Principles of Regression Presentation

1. Discuss in your text the size of the important coefficients, not just their significance. If the x-value changes by 10%, how much does the y-value change? You do not need to do this for all x-variables, but do it for the ones whose effects you are really interested in (as opposed to control variables that are just holding everything else constant).

2. Do not write 1.23423 when rounding to 1.23 will do just as well. Fewer digits yield greater clarity.

3. Use correlation matrices to show the simple correlations between important variables.

4. Give summary statistics. Think about which are most useful. Think about presenting the mean, median, mode, minimum, maximum, standard deviations, and number of observations. Do not present all of these--think.

5. Use words for variable names, not computer codes.

6. Present the coefficients, standard errors or t-statistics (not both), R2, and number of observations.
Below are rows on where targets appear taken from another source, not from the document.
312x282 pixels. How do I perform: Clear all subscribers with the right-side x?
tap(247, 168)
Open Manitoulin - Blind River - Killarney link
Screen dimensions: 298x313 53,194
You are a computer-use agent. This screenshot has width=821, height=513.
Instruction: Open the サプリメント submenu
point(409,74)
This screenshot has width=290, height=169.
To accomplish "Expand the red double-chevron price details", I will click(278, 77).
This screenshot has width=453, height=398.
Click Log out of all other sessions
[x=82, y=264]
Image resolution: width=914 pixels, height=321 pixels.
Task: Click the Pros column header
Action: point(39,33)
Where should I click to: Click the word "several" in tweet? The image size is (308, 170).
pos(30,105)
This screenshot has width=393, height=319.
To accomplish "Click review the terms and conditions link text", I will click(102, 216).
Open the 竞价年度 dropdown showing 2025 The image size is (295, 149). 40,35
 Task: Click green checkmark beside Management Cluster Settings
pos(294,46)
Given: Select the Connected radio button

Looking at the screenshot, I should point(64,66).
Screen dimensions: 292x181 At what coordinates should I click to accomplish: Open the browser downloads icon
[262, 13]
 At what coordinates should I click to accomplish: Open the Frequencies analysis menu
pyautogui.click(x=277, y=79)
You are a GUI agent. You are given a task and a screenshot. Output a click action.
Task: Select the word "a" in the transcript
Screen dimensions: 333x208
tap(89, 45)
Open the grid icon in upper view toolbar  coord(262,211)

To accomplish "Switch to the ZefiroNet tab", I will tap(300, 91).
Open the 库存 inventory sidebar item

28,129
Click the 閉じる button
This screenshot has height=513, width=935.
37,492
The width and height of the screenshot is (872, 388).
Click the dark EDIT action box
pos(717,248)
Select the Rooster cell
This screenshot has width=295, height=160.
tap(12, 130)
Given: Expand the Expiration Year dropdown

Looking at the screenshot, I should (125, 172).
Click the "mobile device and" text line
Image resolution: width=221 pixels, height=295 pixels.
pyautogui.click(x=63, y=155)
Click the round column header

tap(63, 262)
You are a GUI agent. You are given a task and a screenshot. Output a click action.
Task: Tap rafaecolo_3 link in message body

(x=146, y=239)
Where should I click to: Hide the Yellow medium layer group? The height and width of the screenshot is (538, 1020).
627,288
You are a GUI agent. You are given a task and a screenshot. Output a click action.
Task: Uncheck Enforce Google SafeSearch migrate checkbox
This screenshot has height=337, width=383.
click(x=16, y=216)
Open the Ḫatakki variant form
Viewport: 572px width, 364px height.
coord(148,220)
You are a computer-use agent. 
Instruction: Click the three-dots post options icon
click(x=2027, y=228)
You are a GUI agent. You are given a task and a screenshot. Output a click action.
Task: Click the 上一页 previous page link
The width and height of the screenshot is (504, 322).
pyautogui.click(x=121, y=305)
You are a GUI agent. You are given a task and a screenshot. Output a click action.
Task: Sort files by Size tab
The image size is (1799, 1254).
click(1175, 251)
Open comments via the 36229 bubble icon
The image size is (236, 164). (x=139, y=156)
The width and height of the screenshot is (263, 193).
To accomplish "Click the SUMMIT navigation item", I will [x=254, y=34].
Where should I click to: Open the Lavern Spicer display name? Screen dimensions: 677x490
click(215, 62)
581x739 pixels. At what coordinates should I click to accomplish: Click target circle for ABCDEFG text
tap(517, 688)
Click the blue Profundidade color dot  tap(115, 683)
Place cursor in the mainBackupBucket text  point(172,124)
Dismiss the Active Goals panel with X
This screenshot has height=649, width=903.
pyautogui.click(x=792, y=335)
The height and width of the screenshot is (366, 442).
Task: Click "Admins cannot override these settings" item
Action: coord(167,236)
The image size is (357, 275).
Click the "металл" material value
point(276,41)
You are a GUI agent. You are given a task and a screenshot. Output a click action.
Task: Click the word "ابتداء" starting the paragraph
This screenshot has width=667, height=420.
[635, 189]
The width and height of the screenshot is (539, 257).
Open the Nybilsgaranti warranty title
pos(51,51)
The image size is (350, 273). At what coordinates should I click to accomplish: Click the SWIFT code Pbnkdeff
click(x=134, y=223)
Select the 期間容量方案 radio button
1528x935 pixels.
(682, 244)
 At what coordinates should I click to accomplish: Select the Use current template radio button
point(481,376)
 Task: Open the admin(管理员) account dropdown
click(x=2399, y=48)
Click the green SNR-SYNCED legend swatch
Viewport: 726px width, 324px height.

Do not present other statistics (e.g. an F-test for all coefficients equalling zero) unless you have a reason to. Maybe use stars for significance-- * for 10% level, ** for 5%, and *** for 1%.

7. If the left-hand variable (y-variable, dependent variable, endogenous variable) takes only a few values (e.g., 0 and 1) then use a special technique such as logit or tobit. If a right-hand variable (x-variable, independent variable, exogenous variable) takes only a few values, that does not create a need to use anything besides OLS.

8. If you use a technique such as logit for which the coefficient values have little meaning, do not report them in your tables. Instead, report the "marginal effects" which show how a small change in the x-value affects the y-value, evaluated at the average or median values of all the x-values. You do not need to do this for OLS or 2SLS; you do need to for logit, probit, or tobit.